とはいえ、映画の中の子ども達が大人しく授業を受けているシーンは数えるくらいしかなかったのですが。。。
映画の内容としては何らかの理由で「普通の」小学校へ通えなくなってしまった子と先生たちとのやり取りが多く、また、その先生を育てるベテラン教師へのインタビューなどもあり、気付かされることも多くありました。
講演会の終盤に知った、とある市長の「不登校の責任は家庭にある」という発言。
私はとても違和感を感じ、当時よく聴いていた音声配信SNSでこのことについてコメントしました。
「不登校の原因は家庭ではなく学校にあると思います」と。
私は、子ども達はとても敏感な感覚の生き物で、大人のそれとは比べ物にならないと思っています。
私達大人は元々持っていたその感覚を色々な経験を通して鈍らせていったのではないか、と。
その子ども達の「なんか嫌」は言葉にはできないけれどとにかく感じる違和感や理不尽さ、自分を対等に見られていない感覚など、そういったものじゃないかな、と思っています。
不登校の原因にもなっているのではないでしょうか。
その一つがコロナ流行で浮き彫りになった学校での子ども達へのマスク強要です。
給食時ならまだしも、体育の授業中にまでマスクする必要はあったのでしょうか。
成長著しい子どもの脳は大人のそれ以上にたくさんの酸素が必要です。
それをマスクというペラペラの紙や布切れで取り込めなくしました。
そういった先般からの疑問も相まってSNSでのコメントになったのですが、そのチャンネル主の方は「学校に原因はないですね」と言いました。
実はその方は元学校関係者だったのです。
確かに、学校は教育委員会、そしてその上である市や県、トップは文部科学省からの通達によって動く機関です。
一教師が「こうしたい。これはおかしい」と改革しようとしても校長の言うことが絶対、教育委員会の通達が絶対というようなシステムなのはわかります。
ただ、私が言いたかったのは木村泰子さんがおっしゃった「今、学校のあり方を問い直すとき」ということです。
お上からの言いなりで動く学校、先生を続けるのではなく、おかしなことをおかしいと発信、話し合い、子ども達のために動いてほしいと、どの保護者も思っていると思います。
「学校のルールだからマスクをしなきゃいけない」の一点張りで押し付けられた数年間、立場の弱い子ども達がどんな思いで過ごしてきたか、自由や子ども達の人権はそこになかったのです。
当時、そう言っていた関係者の方たちに問いたい。
マスクで感染を防げたのでしょうか。
マスクの網目とウィルス(これも未だに存在を確認できていない)の大きさの比較を、これだけネットツールがある中で一度も見たことはないのでしょうか。
見て見ぬふりをした大人、教師がたくさんいたのではないでしょうか。
社会の問題に向き合い、不安になることもありますが、問題には声を上げなければいけない、そう思います。

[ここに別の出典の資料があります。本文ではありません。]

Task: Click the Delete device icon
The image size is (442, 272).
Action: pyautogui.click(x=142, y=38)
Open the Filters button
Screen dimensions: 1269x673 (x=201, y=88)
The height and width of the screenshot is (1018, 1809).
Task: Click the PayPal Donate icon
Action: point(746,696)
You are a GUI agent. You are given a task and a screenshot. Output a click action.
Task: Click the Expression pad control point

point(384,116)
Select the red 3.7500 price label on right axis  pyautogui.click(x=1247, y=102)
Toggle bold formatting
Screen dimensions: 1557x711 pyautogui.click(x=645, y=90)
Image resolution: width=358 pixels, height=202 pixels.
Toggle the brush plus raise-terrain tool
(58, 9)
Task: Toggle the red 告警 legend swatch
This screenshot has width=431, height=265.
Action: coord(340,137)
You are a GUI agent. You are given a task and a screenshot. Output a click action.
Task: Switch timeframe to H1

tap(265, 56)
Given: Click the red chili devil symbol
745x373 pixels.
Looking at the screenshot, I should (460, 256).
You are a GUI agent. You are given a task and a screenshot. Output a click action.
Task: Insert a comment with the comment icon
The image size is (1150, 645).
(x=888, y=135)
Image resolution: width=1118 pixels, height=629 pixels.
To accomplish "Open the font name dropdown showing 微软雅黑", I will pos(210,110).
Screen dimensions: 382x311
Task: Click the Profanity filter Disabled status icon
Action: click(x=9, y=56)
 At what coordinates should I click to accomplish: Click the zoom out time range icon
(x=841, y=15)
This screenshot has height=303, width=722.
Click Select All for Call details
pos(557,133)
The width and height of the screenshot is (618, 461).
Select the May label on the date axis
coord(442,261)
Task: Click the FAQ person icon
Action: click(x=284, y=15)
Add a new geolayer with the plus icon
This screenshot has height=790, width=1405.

当時「問題にばかり目を向けていると全てのものが問題に見えてきます」と、そのSNSチャンネルの方は発信していましたが、問題であることから目を背け続けた結果が今の社会です。
そしてその社会でこれからも生きていくのは子ども達です。
自分のことなのに目を背け続けた大人が作り上げてしまった歪んだ日本の社会、その責任は私達にあります。
もしかするとこの記事を学校関係者の方も読まれていると思いますが、不快な思いをされたかもしれません。
ですが、事実です。
学校のあり方を見つめ直し、問い直す時期ではないでしょうか。